A pink rose that bloomed for your birthday.

A pink rose that bloomed for your birthday.

While I was outside, I noticed that more roses had bloomed.  The rose bushes bloomed this week just for you:  the pink ones that smell “heavenly” and the dainty little yellow ones – two little yellow Roses – one for you and one for Pearl.

Ely wanted to eat pizza for dinner last night because that’s what you would have wanted to eat.  He felt close to you eating one of your favorite meals.  I won’t ever forget the first time you had pizza while we were still in China.  You loved it!  You were picky at times about what you would eat, but pizza was always a hit.  How I wish you were there at Stevi B’s yesterday impressing us with how many pieces you could pack away in that tiny tummy of yours.

Your brothers at your grave on your birthday.  See the tiara on around the urn?
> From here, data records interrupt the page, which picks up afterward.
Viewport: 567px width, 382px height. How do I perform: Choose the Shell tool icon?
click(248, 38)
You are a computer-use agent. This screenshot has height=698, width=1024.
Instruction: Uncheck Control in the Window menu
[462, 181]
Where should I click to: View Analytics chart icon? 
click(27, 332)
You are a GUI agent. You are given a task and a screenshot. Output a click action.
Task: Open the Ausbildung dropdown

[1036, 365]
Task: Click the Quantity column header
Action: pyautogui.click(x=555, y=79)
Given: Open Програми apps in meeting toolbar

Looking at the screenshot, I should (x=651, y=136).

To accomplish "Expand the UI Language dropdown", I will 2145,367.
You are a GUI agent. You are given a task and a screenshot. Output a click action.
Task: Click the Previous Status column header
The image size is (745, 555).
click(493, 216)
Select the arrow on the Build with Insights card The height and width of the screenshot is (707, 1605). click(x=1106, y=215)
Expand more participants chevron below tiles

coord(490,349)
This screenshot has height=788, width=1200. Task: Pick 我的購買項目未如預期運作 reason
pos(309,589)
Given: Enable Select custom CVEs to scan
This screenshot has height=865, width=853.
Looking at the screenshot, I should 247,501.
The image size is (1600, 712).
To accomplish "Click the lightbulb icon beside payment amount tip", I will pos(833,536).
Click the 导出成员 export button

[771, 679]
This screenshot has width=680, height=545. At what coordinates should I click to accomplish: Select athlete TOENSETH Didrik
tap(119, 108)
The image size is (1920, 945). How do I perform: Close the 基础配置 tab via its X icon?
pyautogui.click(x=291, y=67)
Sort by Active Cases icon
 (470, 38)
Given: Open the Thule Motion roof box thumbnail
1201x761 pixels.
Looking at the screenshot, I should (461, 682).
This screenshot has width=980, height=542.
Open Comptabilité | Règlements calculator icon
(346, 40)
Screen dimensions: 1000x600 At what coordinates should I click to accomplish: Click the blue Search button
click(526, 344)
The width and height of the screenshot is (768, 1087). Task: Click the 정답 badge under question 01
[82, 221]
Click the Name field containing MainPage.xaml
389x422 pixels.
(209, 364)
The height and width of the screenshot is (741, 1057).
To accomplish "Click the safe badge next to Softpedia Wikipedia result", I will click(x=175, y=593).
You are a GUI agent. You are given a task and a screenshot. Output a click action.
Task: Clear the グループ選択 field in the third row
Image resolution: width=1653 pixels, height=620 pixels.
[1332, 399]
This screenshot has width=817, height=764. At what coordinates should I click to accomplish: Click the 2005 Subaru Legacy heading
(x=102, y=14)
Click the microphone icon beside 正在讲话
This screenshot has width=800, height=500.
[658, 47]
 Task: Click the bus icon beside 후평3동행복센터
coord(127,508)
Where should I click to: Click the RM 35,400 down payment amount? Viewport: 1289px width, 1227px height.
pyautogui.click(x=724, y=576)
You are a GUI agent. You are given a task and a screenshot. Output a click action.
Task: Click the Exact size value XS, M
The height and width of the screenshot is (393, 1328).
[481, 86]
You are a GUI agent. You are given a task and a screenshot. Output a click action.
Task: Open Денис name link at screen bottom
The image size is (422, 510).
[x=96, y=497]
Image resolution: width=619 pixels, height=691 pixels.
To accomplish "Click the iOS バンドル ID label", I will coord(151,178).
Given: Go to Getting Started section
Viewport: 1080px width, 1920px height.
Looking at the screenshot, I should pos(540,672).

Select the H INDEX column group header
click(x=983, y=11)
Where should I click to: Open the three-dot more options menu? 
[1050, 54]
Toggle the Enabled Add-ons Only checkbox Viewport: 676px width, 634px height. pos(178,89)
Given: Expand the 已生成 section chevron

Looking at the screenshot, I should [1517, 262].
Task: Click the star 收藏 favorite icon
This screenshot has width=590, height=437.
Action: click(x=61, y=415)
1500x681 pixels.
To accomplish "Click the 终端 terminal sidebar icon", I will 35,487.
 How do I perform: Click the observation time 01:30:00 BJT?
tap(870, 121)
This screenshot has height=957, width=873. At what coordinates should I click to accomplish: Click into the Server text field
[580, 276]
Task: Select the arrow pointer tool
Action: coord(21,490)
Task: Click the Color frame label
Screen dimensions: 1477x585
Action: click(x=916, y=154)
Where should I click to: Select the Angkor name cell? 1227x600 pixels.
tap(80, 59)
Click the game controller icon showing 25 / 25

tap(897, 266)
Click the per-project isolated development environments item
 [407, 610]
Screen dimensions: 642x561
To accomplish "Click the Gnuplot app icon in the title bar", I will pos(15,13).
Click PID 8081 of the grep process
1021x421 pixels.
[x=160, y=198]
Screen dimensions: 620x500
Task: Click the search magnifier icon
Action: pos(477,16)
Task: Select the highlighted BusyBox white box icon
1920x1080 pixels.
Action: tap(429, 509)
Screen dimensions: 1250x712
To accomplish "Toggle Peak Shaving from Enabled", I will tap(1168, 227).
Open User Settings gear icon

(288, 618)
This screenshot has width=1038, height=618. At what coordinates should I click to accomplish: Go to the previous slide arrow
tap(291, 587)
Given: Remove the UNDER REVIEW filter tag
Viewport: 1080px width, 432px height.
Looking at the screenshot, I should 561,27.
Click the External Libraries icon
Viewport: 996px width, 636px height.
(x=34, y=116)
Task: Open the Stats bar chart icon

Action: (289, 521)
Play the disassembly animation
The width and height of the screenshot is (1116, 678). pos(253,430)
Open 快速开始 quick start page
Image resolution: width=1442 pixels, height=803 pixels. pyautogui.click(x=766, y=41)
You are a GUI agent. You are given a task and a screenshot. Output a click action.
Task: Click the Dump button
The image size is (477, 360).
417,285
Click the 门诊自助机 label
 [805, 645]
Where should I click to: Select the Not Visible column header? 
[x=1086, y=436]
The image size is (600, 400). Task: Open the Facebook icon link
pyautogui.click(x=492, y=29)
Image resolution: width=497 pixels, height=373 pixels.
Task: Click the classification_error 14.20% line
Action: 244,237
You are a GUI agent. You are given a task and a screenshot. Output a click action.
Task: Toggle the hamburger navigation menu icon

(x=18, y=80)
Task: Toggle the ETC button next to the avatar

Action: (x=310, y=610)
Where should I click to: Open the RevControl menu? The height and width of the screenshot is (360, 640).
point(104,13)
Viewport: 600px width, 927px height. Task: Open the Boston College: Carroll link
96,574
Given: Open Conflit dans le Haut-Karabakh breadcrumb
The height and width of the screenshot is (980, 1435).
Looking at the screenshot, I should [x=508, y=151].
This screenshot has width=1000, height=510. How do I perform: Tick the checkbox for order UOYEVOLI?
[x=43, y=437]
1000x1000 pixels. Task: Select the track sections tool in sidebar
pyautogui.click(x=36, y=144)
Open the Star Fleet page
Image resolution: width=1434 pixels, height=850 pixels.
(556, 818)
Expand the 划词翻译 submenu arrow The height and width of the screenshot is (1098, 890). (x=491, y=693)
Your brothers at your grave on your birthday. See the tiara around the urn?

After we ate pizza, we took your brothers to the Infant and Child Garden where your body is buried.  That was Milo’s request.  He finds comfort in visiting your grave.  Ely spent a long time looking at your sister’s grave marker and at your marker, too.  He was very upset and didn’t want to be there.  Your brothers miss you so much. We brought a princess balloon and tiara to add to the flowers in your urn. I wonder if you even have any knowledge of the little gifts we bring to the cemetery.

Then came the cake.  Your big sister, Pearl, really wanted to get you a cake.  She told me she wanted to get you a cake during our Mommy-Pearl date last week.  She wanted  a Bubble Guppies cake because she knows how much you loved them.  You weren’t really a cake-eater, but you would have loved this cake.  Blowing out your candles and eating your cake without you was the hardest part of the day for all of us.  Ely cried and didn’t want to sing.  We couldn’t bear to sing Happy Birthday.  Pearl, Finn, and Milo wore their butterfly party hats in your honor.  Daddy hung a butterfly “Happy Birthday” sign, and we ate our cake off of butterfly plates.

Your brothers and sister blowing out your three candles.

Your brothers and sister blowing out your three candles.

Your Daddy was really, really sad last night.  He’s been sad a lot lately.  We both have.  We’ve been eating lots of things we shouldn’t because we are sad.  Losing you (and your sister) has been so very, very hard.  The pain never ends.

We miss your beautiful face, your smile and your scowl, your silly stunts, your determination, and of course, your hugs and kisses.  We miss everything about you, except for maybe your screaming fits. :)

We love you so much, Rose Aijing, and we can’t wait to see you again someday in paradise.